My heart is not quiet. It is not ok this morning.
I feel like my insides are swirling slowly around, first going one way, and then another.
Yesterday some of my friends lost their mother. She loved God fiercely, and had been fighting a fierce and fast battle with her health. The loss reminds me so much of my mother's death last year and I know how hard this is for them. I know this is one of those moments for which there will always be a "before" and an "after".
Yesterday a plan crashed with a helicopter as it was landing in DC. At least 60 people were killed.My sons are flying today, my husband and I are flying next week, and my daughter is flying after that. I love traveling, but right now I'm not feeling that excitement. Instead I'm picturing the families of those people reeling from the news that everything is changed.
This week rebels are bombing the city of Goma in DRC. They are using assault rifles to terrorize the people there who have been scrambling just to survive anyway, and people in the organization we have loved and supported for years are dead, dying and missing. At some point the gangs will have to move on, but life will never return to what it was.
Lord, it's a lot.
You are good, God. I know that. In my head I know that wholly. But, do I believe it with my heart completely? Do I believe You are good all of the time when You let our mothers and sons and daughters and wives and husbands and friends and grandmothers and loved ones suffer and hurt and be scared and die really hard deaths?

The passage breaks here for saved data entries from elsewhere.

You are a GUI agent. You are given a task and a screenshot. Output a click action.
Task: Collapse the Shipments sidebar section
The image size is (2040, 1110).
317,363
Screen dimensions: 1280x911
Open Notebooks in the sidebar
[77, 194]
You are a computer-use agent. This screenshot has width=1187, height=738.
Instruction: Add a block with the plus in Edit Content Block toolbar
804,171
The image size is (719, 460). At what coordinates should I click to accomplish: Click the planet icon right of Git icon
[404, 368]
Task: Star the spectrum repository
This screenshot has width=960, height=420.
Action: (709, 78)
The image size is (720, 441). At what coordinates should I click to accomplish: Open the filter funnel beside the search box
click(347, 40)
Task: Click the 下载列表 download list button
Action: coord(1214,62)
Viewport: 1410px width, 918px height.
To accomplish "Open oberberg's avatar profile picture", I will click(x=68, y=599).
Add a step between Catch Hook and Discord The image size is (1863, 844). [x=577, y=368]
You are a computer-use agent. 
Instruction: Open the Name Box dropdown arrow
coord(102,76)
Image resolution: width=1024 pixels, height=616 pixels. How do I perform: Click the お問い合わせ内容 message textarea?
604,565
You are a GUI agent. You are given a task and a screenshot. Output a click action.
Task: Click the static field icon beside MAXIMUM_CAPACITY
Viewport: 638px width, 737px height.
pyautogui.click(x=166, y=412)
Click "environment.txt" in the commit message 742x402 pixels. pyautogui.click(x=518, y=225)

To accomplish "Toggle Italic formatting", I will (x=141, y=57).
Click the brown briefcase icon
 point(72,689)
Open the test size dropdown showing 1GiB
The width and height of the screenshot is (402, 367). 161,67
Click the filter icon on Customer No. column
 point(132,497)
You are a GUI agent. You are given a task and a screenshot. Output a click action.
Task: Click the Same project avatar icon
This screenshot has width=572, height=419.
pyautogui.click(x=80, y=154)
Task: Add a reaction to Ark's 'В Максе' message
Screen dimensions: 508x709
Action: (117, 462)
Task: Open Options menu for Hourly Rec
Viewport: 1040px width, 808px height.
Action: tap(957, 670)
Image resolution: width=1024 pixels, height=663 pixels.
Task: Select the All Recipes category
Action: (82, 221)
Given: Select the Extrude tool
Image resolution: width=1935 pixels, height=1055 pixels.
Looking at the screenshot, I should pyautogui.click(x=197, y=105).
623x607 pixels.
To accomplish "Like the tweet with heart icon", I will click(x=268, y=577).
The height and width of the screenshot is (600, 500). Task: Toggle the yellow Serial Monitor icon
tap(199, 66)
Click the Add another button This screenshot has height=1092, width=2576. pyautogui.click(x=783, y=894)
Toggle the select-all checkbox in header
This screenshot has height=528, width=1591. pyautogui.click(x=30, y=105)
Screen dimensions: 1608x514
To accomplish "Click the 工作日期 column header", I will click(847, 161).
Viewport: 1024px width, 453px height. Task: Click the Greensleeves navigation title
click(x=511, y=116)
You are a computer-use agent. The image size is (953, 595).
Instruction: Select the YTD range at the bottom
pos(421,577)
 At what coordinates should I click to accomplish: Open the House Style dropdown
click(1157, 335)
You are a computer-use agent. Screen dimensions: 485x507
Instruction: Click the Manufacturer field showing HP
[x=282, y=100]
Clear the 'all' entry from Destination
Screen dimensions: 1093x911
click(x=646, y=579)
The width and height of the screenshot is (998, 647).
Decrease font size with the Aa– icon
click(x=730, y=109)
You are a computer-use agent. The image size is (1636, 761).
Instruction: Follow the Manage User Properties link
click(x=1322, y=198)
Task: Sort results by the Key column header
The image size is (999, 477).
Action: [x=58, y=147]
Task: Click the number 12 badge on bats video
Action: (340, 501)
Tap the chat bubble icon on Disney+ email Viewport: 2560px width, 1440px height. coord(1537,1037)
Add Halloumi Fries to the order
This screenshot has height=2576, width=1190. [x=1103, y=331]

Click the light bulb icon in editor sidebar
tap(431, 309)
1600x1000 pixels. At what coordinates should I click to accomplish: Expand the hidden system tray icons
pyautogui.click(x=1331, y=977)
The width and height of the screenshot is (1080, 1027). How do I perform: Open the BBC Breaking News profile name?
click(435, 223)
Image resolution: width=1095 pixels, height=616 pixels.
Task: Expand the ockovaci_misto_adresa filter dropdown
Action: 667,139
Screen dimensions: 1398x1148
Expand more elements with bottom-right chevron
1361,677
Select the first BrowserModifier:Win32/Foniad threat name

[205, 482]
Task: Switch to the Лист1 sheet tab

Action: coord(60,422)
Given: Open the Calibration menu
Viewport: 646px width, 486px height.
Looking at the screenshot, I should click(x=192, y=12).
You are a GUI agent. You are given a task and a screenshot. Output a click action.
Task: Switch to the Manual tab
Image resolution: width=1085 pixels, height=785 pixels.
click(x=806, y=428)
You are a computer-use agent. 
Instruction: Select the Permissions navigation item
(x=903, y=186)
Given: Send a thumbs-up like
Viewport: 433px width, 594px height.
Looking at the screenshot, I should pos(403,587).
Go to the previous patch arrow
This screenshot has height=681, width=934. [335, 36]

If I'm going honest, I would say that I CHOOSE to believe You are good all of the time. The fact that there is a choice though, shows that there is a doubt I am consciously pushing past. I believe You honor that choice, You honor that intentional faith: just like You did when the father cried out, "I believe! Lord help my unbelief! (Mark 9). So I keep choosing faith, and I hope that at some point it will come more naturally and I won't have to feel the anguish that comes from trying to cross the bridge from believing in my head to believing in my heart.
When the belief holds the same weight in both head and heart, then the peace is able to settle in. Oh man: I've felt that peace and it's amazing. I've also had moments where that peace was just out of reach and it is so hard.
There is a verse in Psalm 116 that reads: "Return to your rest, Oh my soul, For the Lord has dealt bountifully with you." It is a good way to remind myself that even when the world is in chaos, God is here and taking care of me which should quiet my soul. The reminder helps, and I re-read it several times this morning. Then I continued through the Psalm and came across verse 15, which stopped me in my tracks.
Precious in the sight of the Lord
Is the death of His saints.
Wait, what?
I don't think I like this. How is something that is so freaking painful for so many people actually PRECIOUS in God's sight? At first glance that seems almost mean! And, as my boys are both on a plane this morning, it doesn't really feel all that comforting.
The footnote in my Bible reads: "Precious: their deaths, like their lives, are significant and important to God." Well that does not really help my heart. A life can be decades and decades full of love and faith and works and love...while death itself happens in less than a second. How are those things equally "precious?"
Strong's definition for "precious" in this verse is: valuable, prized, weighty, rare, splendid, costly, highly valued and influential. The death of one of God's babies is highly valued. It is prized. It is costly and it is splendid. Why?
The moment of our death is the moment we begin living in eternity.
Our eternity matters to God. It matters so very much. It is precious.
Just like God is with us in our lives, He is with us in our deaths, and those are precious moments to Him. I wanted longer with my mom. My friends were not ready to say good-bye to their mother. I bet that the families of those who died in that crash and in those attacks did not feel like their loved ones were ready to go.
BUT.
It was time, and God was there, bringing each of them into their new life with Him. That moment when that person crossed from being with us to being with Him was personally supervised and watched by a Father who handled them as one would care for something incredibly valuable, prized and loved.
As I choose (yes, I know) to believe that God's ways are higher than mine, then I can work to wrap my head around the fact that whenever a person's death must occur, it will be precious and handled gently and lovingly...even if it does not feel like that to me. He is God, and He says death is precious. While I can't say I totally grasp it in my heart right now, I can say that I feel strangely comforted by that. Maybe that means it is on the way across the bridge from my head to my heart.